During burials, the groups from the churches are placed side by side
with the groups from the church and it went in dad’s burial. We were
asked the kind of burial we wanted to do; the first son was compulsory
asked to get a casket for the deceased as the culture demands, the first
daughter played her part by fanning the dead lying in state. The in
laws paid for the grave digging. After the burial, my late dad’s
properties were divided by the family.”
Mary, 28 also narrated her ordeal in the hands of those who believe
every bit of the custom and tradition must apply to every situation
after burying her late mum in Edo state. “In Aginiboni, a married woman
who dies would remain in her husband’s place. Her corpse cannot be
returned to her father’s house especially if her bride price was paid,
hence her remains would be buried in her husband’s place. But if the
husband wasn’t always going home; a land would be bought and built
before the burial can commence.”
“Tradition mandates her to leave every personal property to her first
son; no matter where he is and what contribution he had contributed to
the success of the burial.”
In Igboland
Johnson Okorie from a community in Owerri, of Imo state has this to
say. ‘I lost my father when l was in my twenty’s and my late dad’s
immediate family didn’t have to seize anything from my mother because we
had guys in the house although l was the last child; the case would be
different if my mum didn’t have any child or if we were very young. My
mum didn’t step out of the house until my father was lowered into mother
Earth; which was three months later. Her hair was clean shaved by the
women who visited and took turns in sleeping with her; the significance
of the shaven hair shows the beginning of another episode in her life
after the burial of the late husband.
Like they say different strokes for different people, burial rites
are different from one community to another in the Eastern part of the
country, they are often similar but with little variations.

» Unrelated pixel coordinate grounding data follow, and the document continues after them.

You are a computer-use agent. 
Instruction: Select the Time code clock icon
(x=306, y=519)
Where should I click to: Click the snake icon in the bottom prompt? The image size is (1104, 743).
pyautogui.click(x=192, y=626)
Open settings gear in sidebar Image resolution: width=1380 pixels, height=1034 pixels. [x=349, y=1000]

When an Igbo man or woman with children dies, before any burial
arrangement is made, his children or close relatives will have to visit
several essential extended families to officially announce the death of
their son or daughter, these visits to the maternal and paternal homes
of the deceased requires a goat, a certain amount of money, and drinks.

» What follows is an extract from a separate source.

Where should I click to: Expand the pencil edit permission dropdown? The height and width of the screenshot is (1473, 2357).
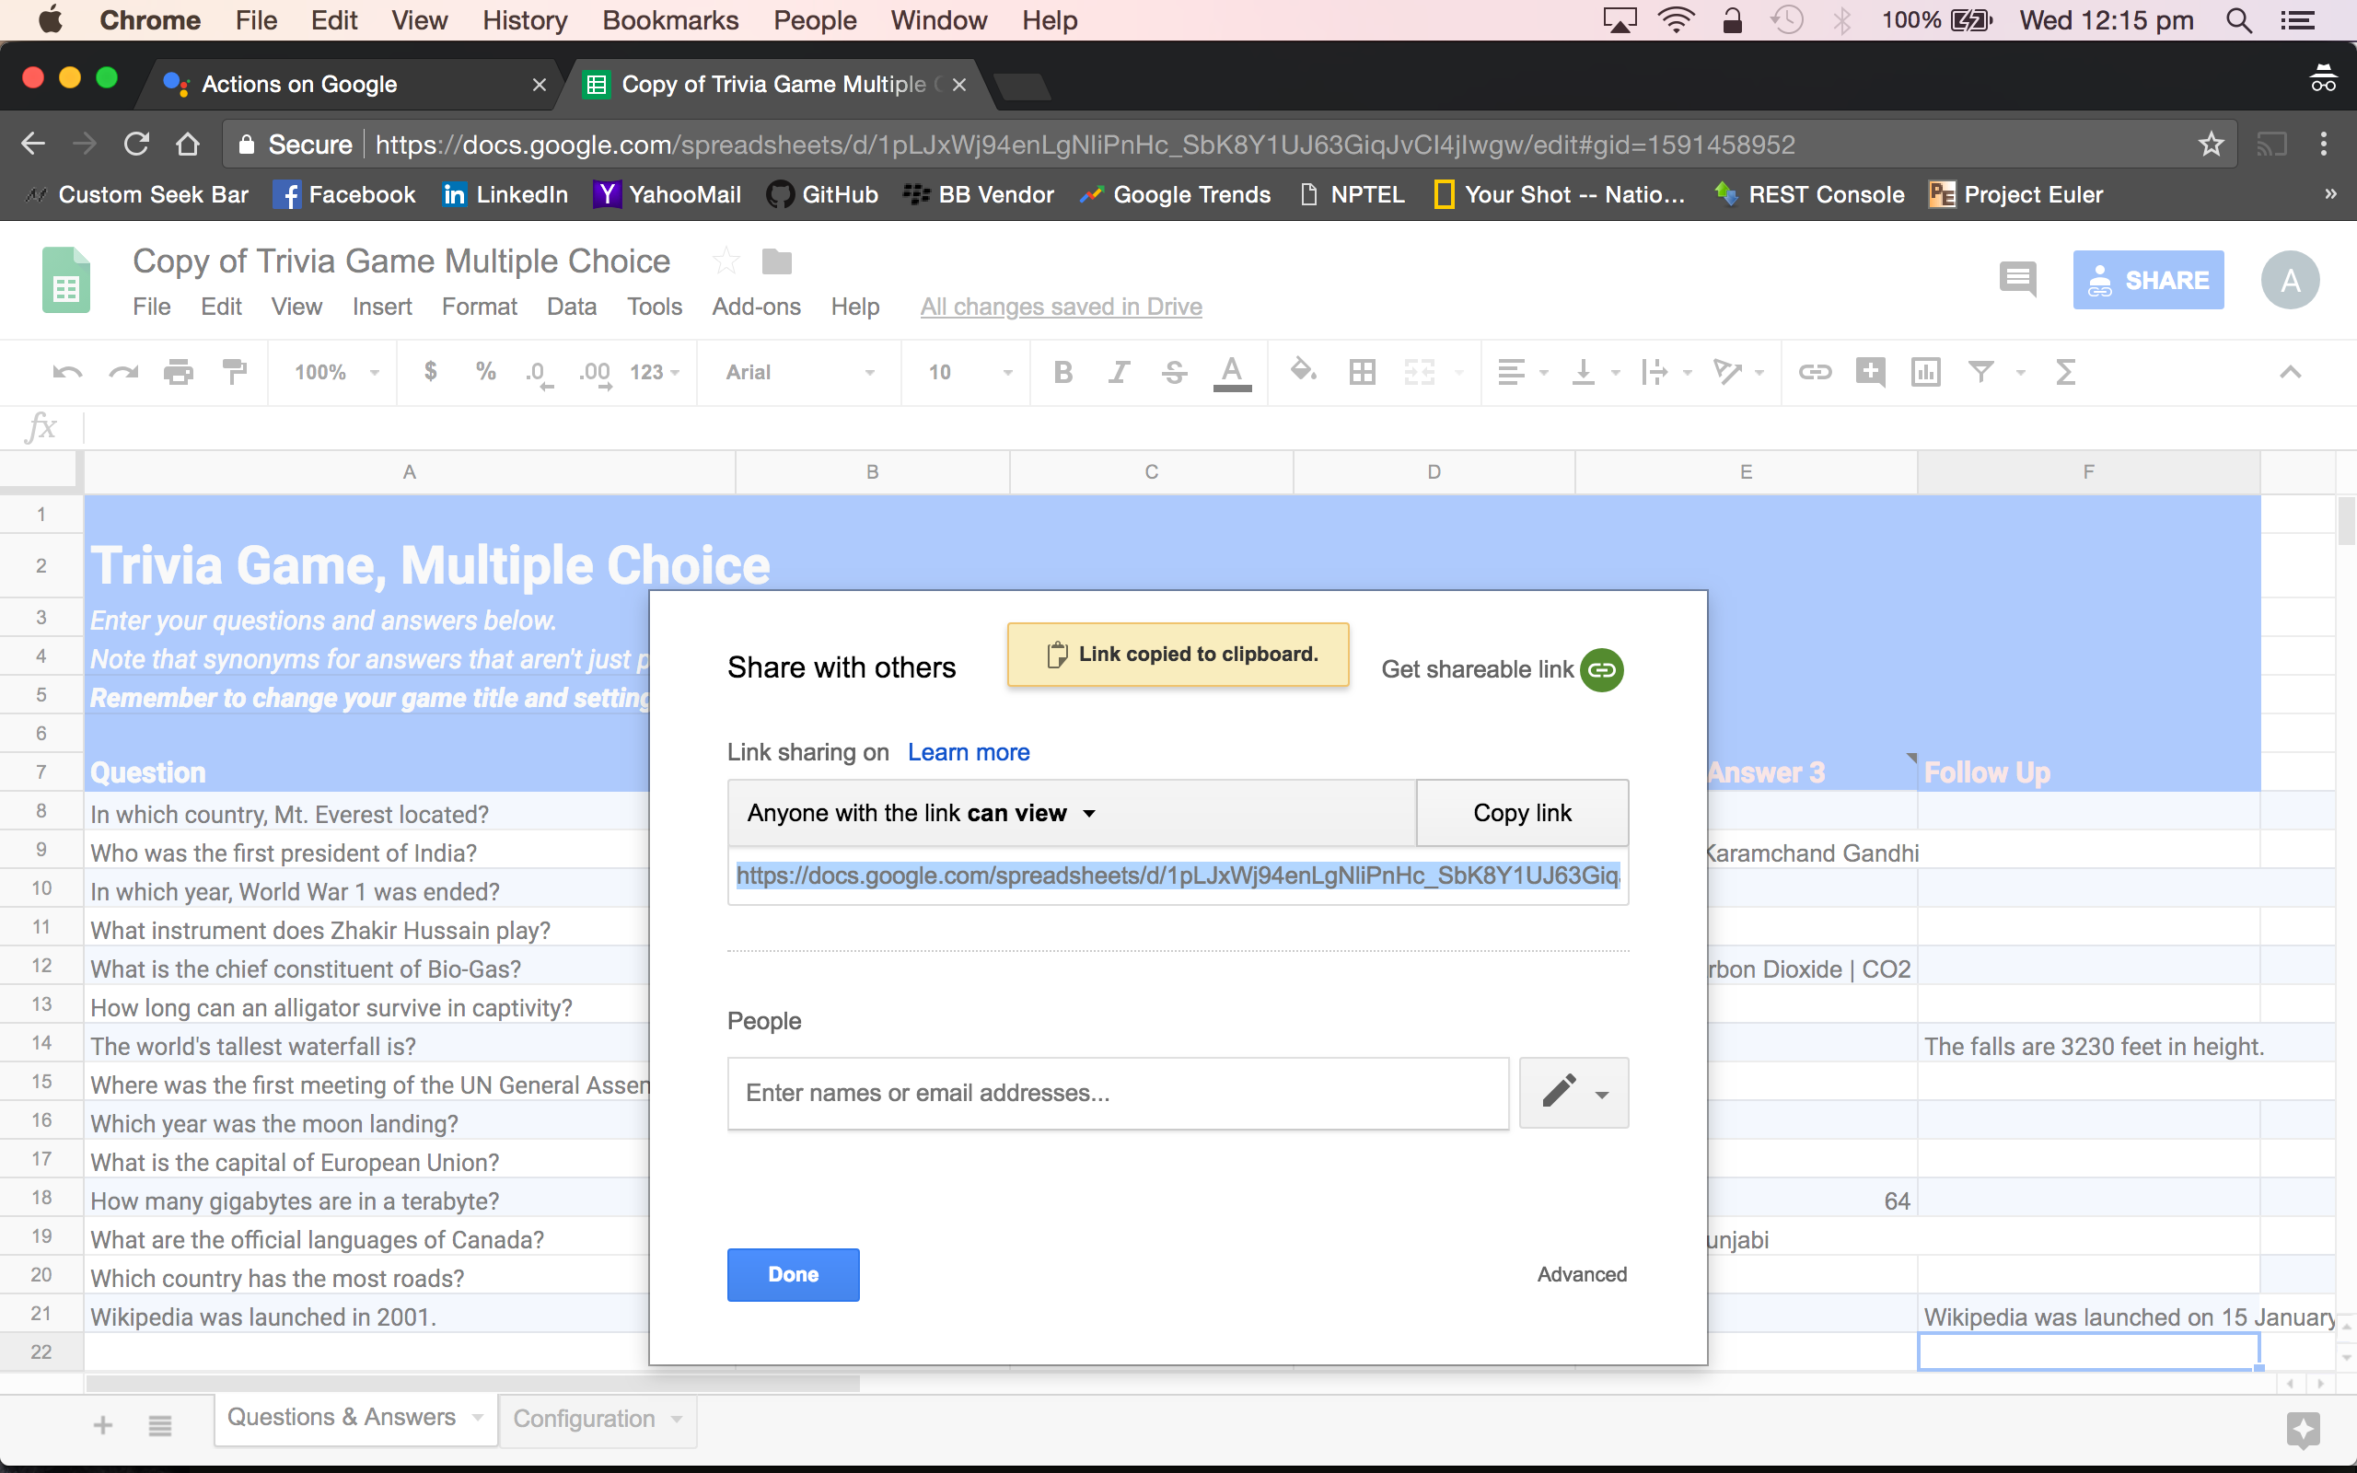(1573, 1092)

Apart from the normal funeral ceremony celebrations, it is expected
that when a man loses any of his parents, maybe his mother or father, he
is expected to perform a burial rite called “omere oha”, which means
celebrating for all.
This burial rite involves buying live a male dog, a ram, he-goat, and
cock, each of the animals is beheaded by a male child of the deceased
or any close family relative who must be a male.

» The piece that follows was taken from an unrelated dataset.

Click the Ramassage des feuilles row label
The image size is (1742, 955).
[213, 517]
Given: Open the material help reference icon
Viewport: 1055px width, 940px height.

Unlike in a general funeral ceremony, this particular funeral rite
allows for a few number of persons, which include immediate and extended
family members of the deceased as well as kinsmen. Preparation of
traditional foods, Palm wine, dry gin, Kola nuts, and local music are
made available by the host family.
Some parts of the beheaded dog, he-goat, ram and cock are properly
cleaned up and prepared into local delicacies while the other parts are
shared among each family represented. This ceremony is a must for every
legitimate son and daughter who partook in the celebration of others.
The only exemptions are those who have refused to partake in the
celebration of others.
It is alleged that children who refuse to perform this rite for their
late parents who partook in others, cannot eat at any funeral ceremony.